_Selected extract_:
□ □ □

The “drill” is that Michael directs a team of helpers

who hold up most pieces and walk left to right across the front of the tent. The walking often needs to be pretty fast if we are to finish by the scheduled time, so it is not always possible to get good photos of all of the pieces.

In truth, the show and tell is full of somewhat boisterous comment and humor, and if you are deadly serious about rugs and textiles, you likely need to look elsewhere ,and that includes the photos that I have usually been able to manage. What you will see below are, amost exclusively, rather informal images of only some of the pieces that were shown. But it is what I could do, and what I can share, given the character of the occasion and the circumstances in which these images were taken.

Michael started with textiles.

Some smaller and/or fragile textiles had been pinned to a front board and we did those first.

The larger piece at the top of the board was the wonderful embroidered Caucasian fragment below.

This fragment, estimated to the 18th century, has been reassembled from smaller fragments and has features seen in Caucasian “dragon” carpets.

Here are closer looks at the two right-side corners.

As you can see, spectacular colors.

Lower on the front board were two framed pastiches of Indian woven pieces.

Both of these framed pieces were presented with their directional center panels oriented 90 degrees from what you are seeing here. I’ve turned them for your visual convenience.

Its owner described the small piece below as an Uzbek Koran cover.

This embroidered piece is very well composed and has excellent colors, including a vivid purple. It has an ikat lining and some thought it might have been converted to a purse, since it seems too “thin” to hold all of a Koran. It was estimated to have been woven before the 19th century.

The next piece was the very small one below.

It was necessarily photographed here through a plastic wrapping, so you are not seeing it at its best. I don’t have measurements, but estimate that it was about 4 by 6 inches. One of the commenting experts suggested that it could have been made to serve as a doll house rug. Its field design is directional, exhibits a wide range of colors and the flower and animal forms of Persian “animal” carpets. It is very, very well made and its owner believes it to be very old. I think the technique was described as “counted stitch embroidery.”

The ikat fragment below is the seeming edge of a garment of some sort. It is very thin…so thin that if placed on a black ground the design is “washed out.” It had to be mounted on red to reveal itself.

It was sold to its owner as Central Asian, the dealer saying that it came out of that area when he purchased it. Harold Keshishian has asked whether it might not be Turkish, since he has a piece of ikat with a similar stripe, but different palette, that was acquired by a missionary in Turkey. There were some in the tent who thought this piece was Syrian and cited Kalter’s book on Syrian textiles.

The owner had been told that both the blue-red striped areas and the gold ground edging piece were ikat.

□ □ □

_Dataset extract_:
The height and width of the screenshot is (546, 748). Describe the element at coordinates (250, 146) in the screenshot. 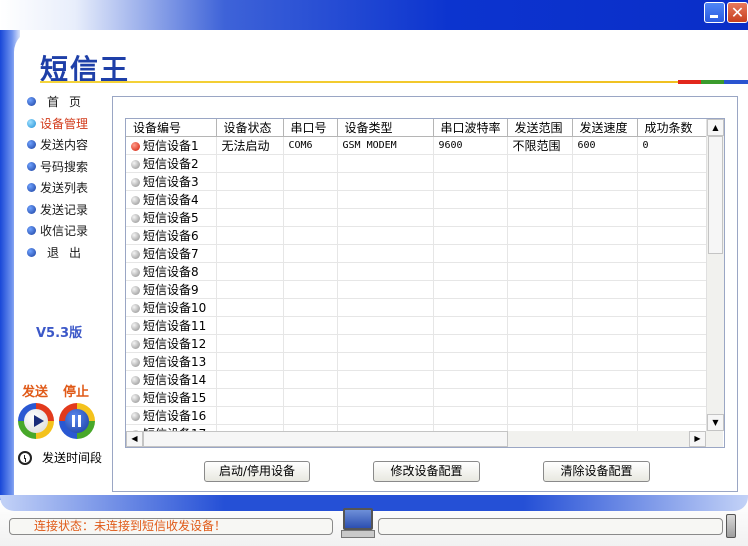

I see `table-cell-status: 无法启动` at that location.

□ □ □

_Task 1_: From the textile show-and-tell account, extract the passage from "This fragment, estimated" up to and including "Indian woven pieces.".
_Task 2_: Translate this sentence from the textile show-and-tell account into Spanish: "This fragment, estimated to the 18th century, has been reassembled from smaller fragments and has features seen in Caucasian “dragon” carpets."
_Task 3_:
Answer these questions using the textile show-and-tell account.
(a) What kind of lining does the piece described as an Uzbek Koran cover have?
(b) About what size did the writer estimate the very small piece photographed through plastic wrapping to be?
(c) On what color was the thin ikat fragment mounted to reveal its design?

_Exercise result 1_:
This fragment, estimated to the 18th century, has been reassembled from smaller fragments and has features seen in Caucasian “dragon” carpets.

Here are closer looks at the two right-side corners.

As you can see, spectacular colors.

Lower on the front board were two framed pastiches of Indian woven pieces.

_Exercise result 2_: Este fragmento, que se estima del siglo XVIII, ha sido reensamblado a partir de fragmentos más pequeños y presenta rasgos que se ven en las alfombras caucásicas “de dragones”.

_Exercise result 3_:
(a) An ikat lining.
(b) About 4 by 6 inches.
(c) Red.